PROBLEM DETAILS
From the line that contains "Image resolution: width=1024" down to the last line of the data below, restate every line word for word, skipping any images.

(LISTED ENTRIES)

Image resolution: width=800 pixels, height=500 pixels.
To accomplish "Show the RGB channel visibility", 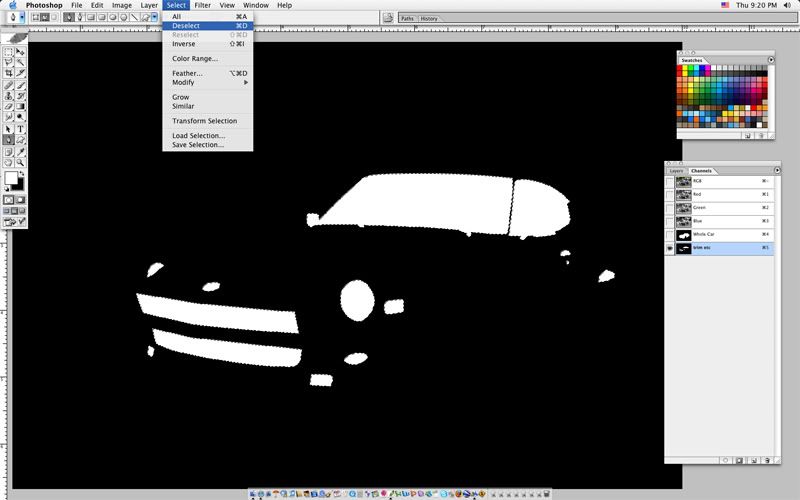I will coord(670,182).
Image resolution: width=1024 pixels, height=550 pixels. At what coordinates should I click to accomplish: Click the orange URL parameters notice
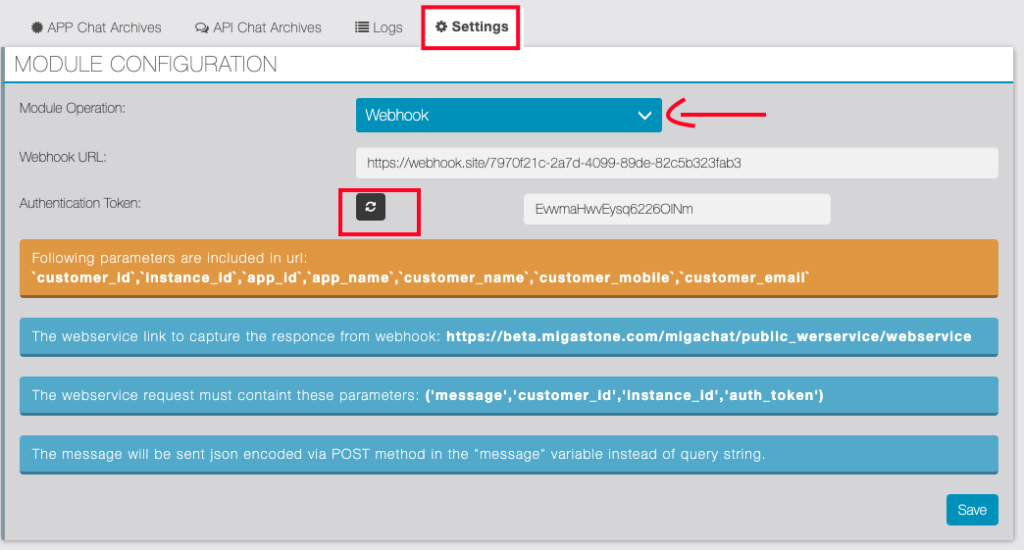coord(508,267)
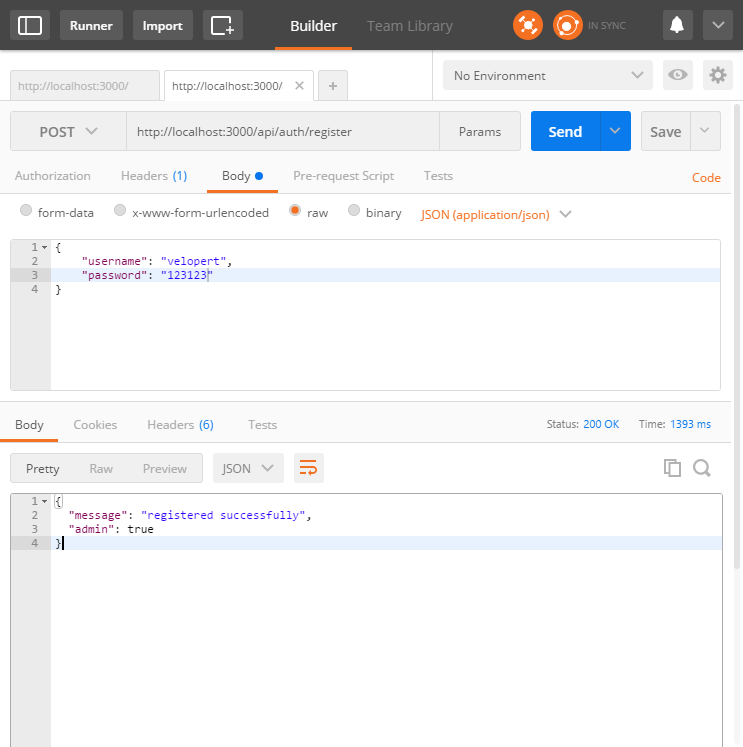The height and width of the screenshot is (747, 743).
Task: Click the request URL field
Action: tap(282, 131)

(End LISTED ENTRIES)

YOUR RESPONSE
Image resolution: width=1024 pixels, height=550 pixels. At what coordinates should I click to accomplish: Click the orange URL parameters notice
coord(508,267)
The height and width of the screenshot is (747, 743).
Task: Click the request URL field
Action: tap(282, 131)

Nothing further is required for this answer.